── ROWS

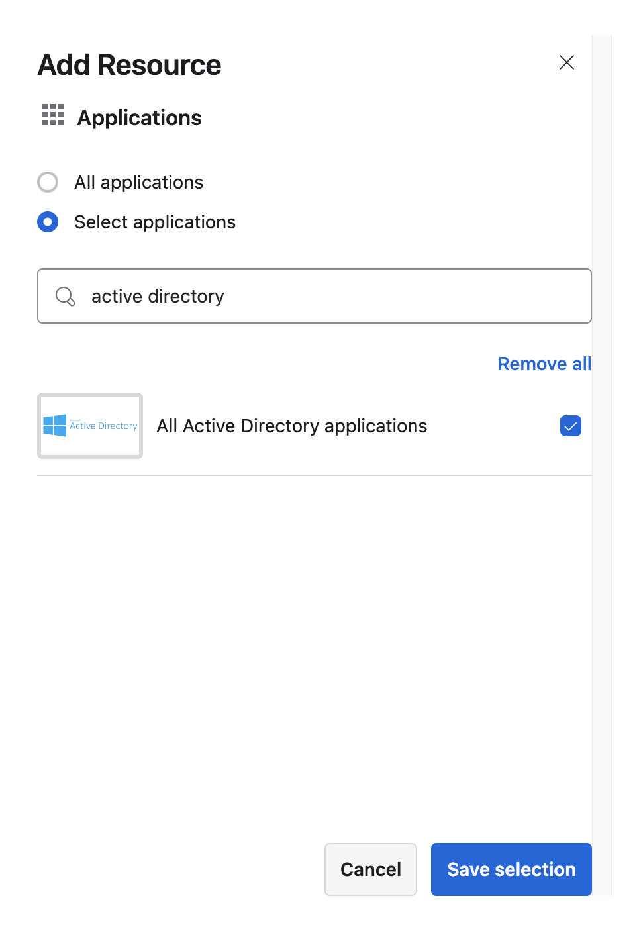Click the Add Resource heading
The image size is (637, 935).
tap(129, 64)
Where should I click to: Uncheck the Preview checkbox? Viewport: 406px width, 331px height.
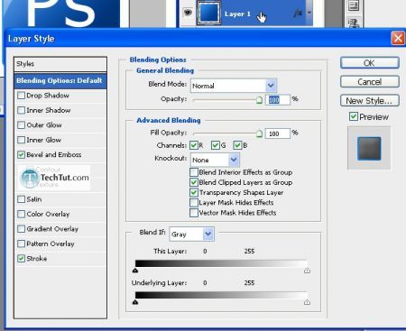tap(354, 116)
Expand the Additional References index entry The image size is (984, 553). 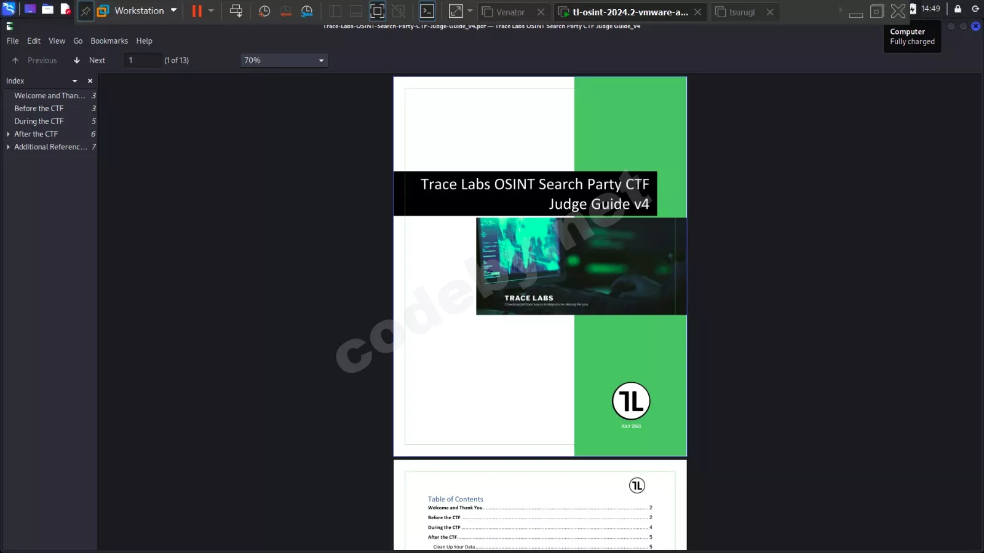click(x=8, y=147)
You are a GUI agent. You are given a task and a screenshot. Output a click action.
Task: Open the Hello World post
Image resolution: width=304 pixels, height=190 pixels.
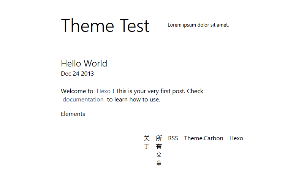click(84, 63)
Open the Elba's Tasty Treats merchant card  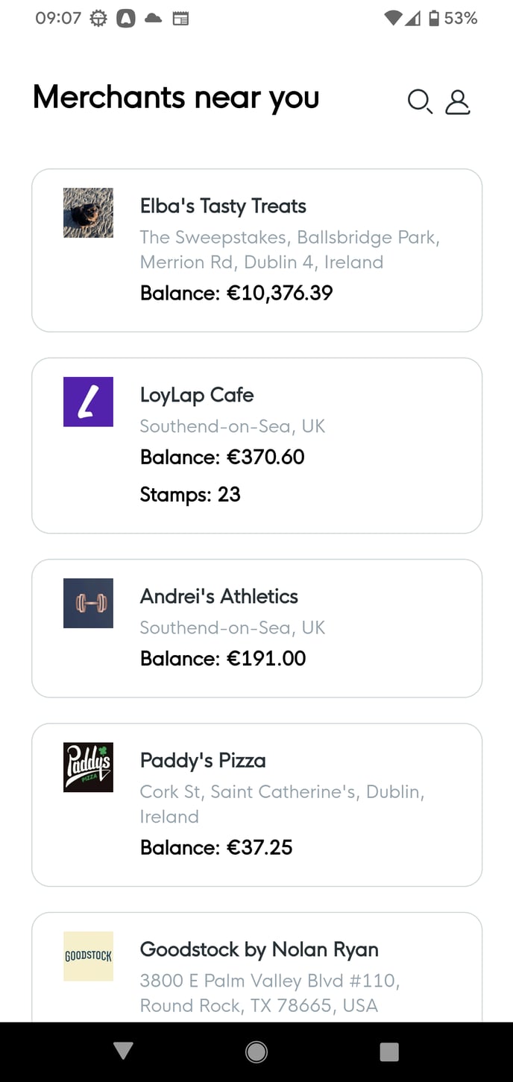tap(257, 250)
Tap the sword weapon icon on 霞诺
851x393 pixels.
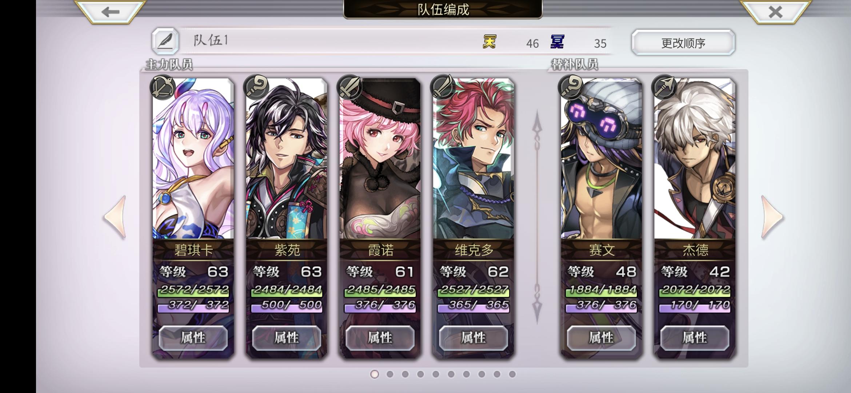[x=349, y=87]
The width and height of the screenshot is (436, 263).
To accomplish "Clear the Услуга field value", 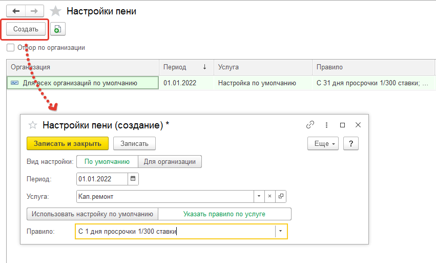I will point(270,196).
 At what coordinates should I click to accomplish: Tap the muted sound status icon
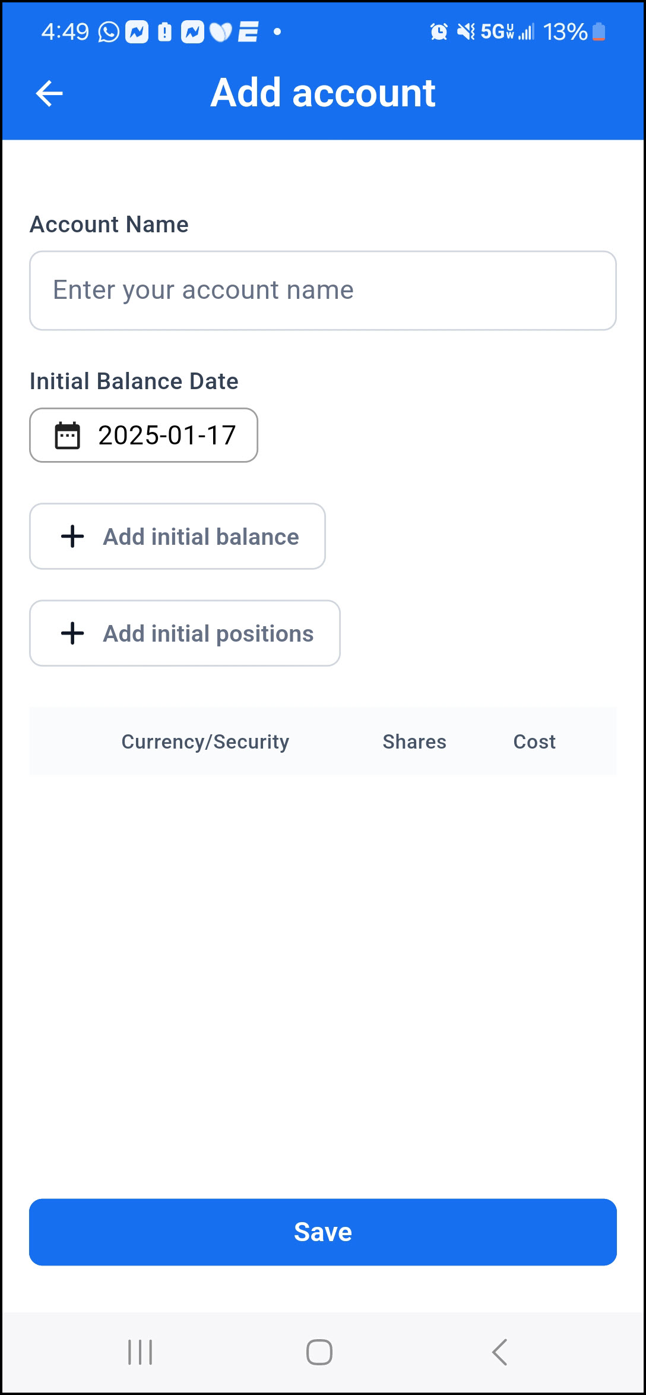click(x=466, y=31)
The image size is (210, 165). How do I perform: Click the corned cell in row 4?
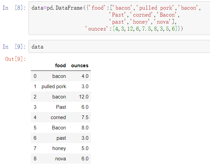point(58,117)
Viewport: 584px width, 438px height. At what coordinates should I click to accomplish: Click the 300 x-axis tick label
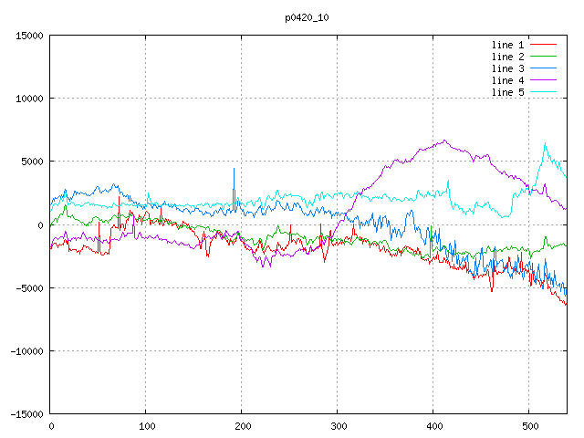click(x=338, y=426)
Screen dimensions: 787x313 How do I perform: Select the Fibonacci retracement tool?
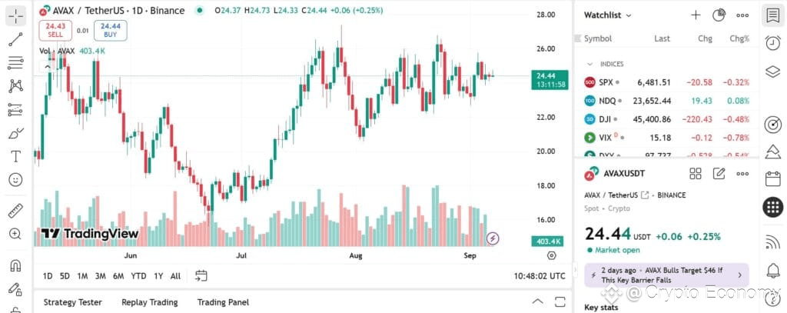pos(15,63)
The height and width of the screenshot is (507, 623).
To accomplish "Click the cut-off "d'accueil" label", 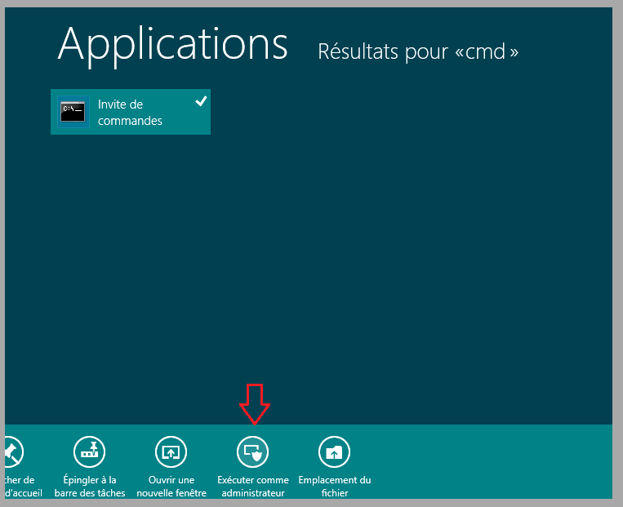I will 23,493.
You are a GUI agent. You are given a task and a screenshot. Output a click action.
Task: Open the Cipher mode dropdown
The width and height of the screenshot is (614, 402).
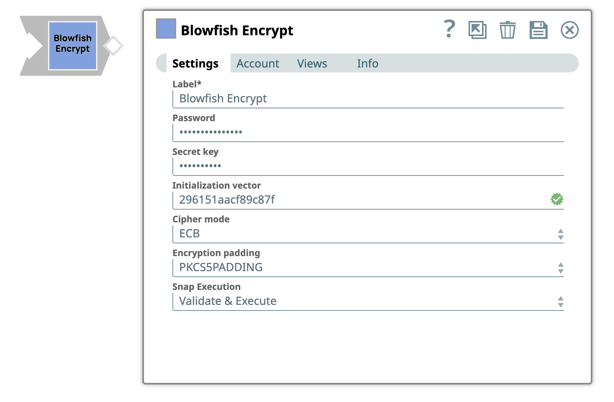pyautogui.click(x=367, y=234)
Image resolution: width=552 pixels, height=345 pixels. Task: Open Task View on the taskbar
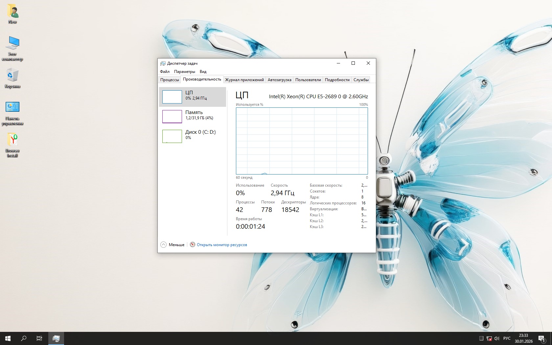click(39, 338)
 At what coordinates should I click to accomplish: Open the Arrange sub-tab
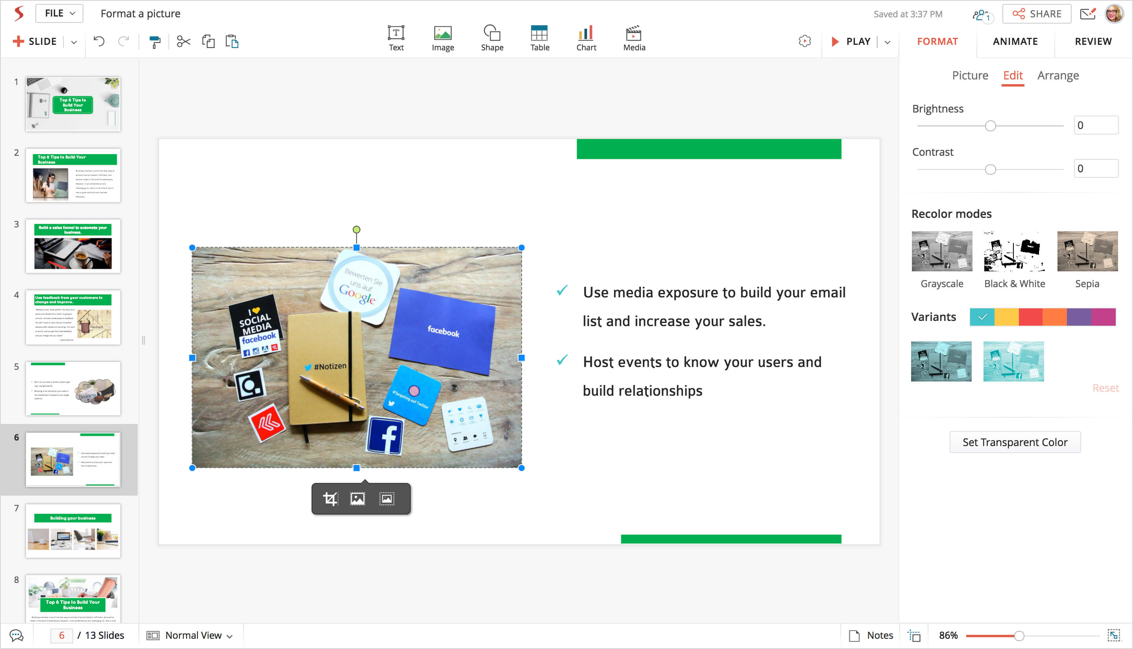(1058, 75)
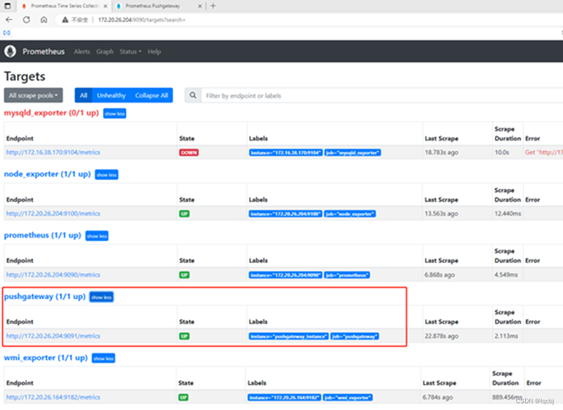
Task: Select the All targets filter button
Action: click(83, 95)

────

» **EXERCISE AIM**:
Copy the rows from the line containing "At what coordinates should I click to accomplish: Open" through the end of the rows, both included, reproducing each line exactly and leaving out the pictures.

» **THE RESPONSE**:
 At what coordinates should I click to accomplish: Open the Arrange sub-tab
(1058, 75)
Task: Select the All targets filter button
Action: click(83, 95)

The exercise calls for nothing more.